Customizing Blacklight Tutorial Series (v8.0.0.alpha)

Solr basics

Blacklight uses Apache Solr as its data index 1, but does not care how you run or index data into your instance. For this workshop, we’re starting with the same set of configuration files that Blacklight uses for its own testing. In this section, we’ll take a look at some commonly used tools and approaches.

solr_wrapper

solr_wrapper is a tool that can be used to download, run, and configure a Solr instance, and is often used as part of an application’s test suite to ensure a clean slate.

In a separate terminal window within the application’s directory, run:

% bundle exec solr_wrapper

Solr should now be running on http://localhost:8983/. If we take a look at the solr admin, we can see there’s an empty blacklight-core collection with our preferred solr configuration.

What did solr_wrapper do?

solr_wrapper is a handy tool for development because it ensures the application starts from a clean slate. It’s configured in the application’s solr_wrapper.yml file.

# Place any default configuration for solr_wrapper here
# port: 8983
collection:
  dir: solr/conf/
  name: blacklight-core

The collection section tells solr_wrapper to use the files in the solr/conf directory as the configuration directory for the blacklight-core collection.

Indexing fixture data

Now that we have Solr up and running, we can index some data. Blacklight provides some out-of-the-box fixture objects that allow us to quickly index data:

% bin/rake blacklight:index:seed

If we send a query using the solr admin UI, we should see 30 freshly indexed documents.

Using traject

The Blacklight web application is not strongly opinionated about how data are indexed into Solr. Many library-adjacent applications use a tool called traject, which we have available as part of the blacklight-marc gem dependencies.

In this example, we’ve pre-configured a traject indexer that handles MARC records in app/models/marc_indexer.rb 2.

The blacklight-marc gem also includes some example MARC data (coincidentally, this data is also the source of the fixture data above).

% find $( bundle show blacklight-marc ) -name "*.mrc"
/path/to/gems/blacklight-marc-8.0.0/test_support/data/test_data.utf8.mrc
% bin/rake solr:marc:index MARC_FILE=/path/to/blacklight-marc-8.0.0/test_support/data/test_data.utf8.mrc

We can use this tool to index any MARC data we have available.

Querying solr

Now that we have some data in Solr, we can query solr and get results back. Try some of these:

These query parameters, and more, are documented in the Solr Reference Guide.
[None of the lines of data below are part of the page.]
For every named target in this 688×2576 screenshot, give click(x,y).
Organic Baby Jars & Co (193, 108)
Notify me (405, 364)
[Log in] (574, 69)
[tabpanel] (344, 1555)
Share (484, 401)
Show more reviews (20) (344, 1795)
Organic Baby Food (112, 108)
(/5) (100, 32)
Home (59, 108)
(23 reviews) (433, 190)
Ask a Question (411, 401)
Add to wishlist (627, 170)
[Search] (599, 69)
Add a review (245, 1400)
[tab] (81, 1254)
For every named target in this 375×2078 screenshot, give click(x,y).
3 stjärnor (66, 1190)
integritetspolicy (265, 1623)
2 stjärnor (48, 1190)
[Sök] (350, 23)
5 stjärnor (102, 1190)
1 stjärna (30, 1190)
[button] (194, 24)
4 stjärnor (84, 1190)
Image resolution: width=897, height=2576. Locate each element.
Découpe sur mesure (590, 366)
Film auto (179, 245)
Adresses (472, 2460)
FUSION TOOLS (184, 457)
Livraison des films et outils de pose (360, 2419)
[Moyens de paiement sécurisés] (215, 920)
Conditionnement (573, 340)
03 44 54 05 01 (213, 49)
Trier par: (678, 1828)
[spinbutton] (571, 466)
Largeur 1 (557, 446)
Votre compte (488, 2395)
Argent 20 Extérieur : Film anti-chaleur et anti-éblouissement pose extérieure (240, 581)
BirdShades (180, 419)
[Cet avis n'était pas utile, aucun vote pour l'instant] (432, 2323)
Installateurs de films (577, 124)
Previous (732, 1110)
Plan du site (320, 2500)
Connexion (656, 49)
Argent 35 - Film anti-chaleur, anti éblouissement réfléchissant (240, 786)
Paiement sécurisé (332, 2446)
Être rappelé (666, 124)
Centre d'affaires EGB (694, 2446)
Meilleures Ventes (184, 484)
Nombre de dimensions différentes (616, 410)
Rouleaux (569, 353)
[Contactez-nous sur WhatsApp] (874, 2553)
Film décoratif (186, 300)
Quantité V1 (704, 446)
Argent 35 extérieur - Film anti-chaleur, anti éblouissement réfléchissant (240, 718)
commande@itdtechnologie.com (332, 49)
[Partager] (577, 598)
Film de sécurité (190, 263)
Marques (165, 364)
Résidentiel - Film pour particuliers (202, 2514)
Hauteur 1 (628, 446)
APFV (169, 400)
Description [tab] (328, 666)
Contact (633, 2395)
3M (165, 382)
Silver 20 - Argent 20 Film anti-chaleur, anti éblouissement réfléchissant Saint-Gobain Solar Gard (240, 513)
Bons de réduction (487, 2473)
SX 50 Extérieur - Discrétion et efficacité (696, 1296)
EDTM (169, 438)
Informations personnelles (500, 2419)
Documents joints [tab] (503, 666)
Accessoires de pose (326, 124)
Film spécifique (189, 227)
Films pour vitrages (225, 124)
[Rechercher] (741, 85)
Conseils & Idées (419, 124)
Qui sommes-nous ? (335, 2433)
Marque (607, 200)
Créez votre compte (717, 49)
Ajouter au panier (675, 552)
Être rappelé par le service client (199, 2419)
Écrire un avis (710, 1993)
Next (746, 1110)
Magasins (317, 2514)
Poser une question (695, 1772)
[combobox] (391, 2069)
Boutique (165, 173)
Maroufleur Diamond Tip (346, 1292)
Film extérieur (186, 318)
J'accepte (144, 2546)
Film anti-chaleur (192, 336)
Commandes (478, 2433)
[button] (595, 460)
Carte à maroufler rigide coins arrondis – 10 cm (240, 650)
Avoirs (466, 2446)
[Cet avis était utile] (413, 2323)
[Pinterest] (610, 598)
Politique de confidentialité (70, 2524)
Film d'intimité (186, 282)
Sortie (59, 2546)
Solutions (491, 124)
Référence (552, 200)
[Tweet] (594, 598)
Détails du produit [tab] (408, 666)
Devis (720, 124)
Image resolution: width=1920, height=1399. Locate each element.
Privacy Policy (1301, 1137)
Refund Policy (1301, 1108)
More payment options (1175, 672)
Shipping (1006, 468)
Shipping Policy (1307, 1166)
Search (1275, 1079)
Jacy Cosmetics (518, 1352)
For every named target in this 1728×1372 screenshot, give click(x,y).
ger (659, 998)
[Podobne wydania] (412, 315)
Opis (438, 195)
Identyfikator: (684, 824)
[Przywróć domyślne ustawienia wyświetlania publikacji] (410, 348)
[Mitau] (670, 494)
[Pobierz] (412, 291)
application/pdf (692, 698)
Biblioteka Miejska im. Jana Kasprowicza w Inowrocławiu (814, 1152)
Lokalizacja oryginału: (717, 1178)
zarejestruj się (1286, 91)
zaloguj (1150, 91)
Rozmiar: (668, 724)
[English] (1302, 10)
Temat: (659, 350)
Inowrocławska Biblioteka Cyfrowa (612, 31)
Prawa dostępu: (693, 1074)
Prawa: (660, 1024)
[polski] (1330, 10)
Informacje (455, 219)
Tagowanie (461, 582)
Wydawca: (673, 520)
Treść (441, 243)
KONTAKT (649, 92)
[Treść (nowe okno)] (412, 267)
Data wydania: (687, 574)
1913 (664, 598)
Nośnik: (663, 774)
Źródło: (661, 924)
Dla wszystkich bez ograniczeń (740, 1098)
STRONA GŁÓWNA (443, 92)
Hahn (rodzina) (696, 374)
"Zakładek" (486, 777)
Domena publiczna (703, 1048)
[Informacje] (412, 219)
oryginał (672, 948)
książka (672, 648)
Blacklight, for the most part, is just presenting a framework and a basic user interface for querying solr, so it is important to get to know how to manipulate Solr for indexing and querying to provide a good search experience.


  1. Although some institutions have had luck creating adapters to work with ElasticSearch or bespoke search APIs, covering these use cases is outside the scope of this workshop. 

  2. The details about the MARC format, traject, and this indexer are outside the scope of this tutorial; for now, it’s enough to know we have a way to get some data into the index.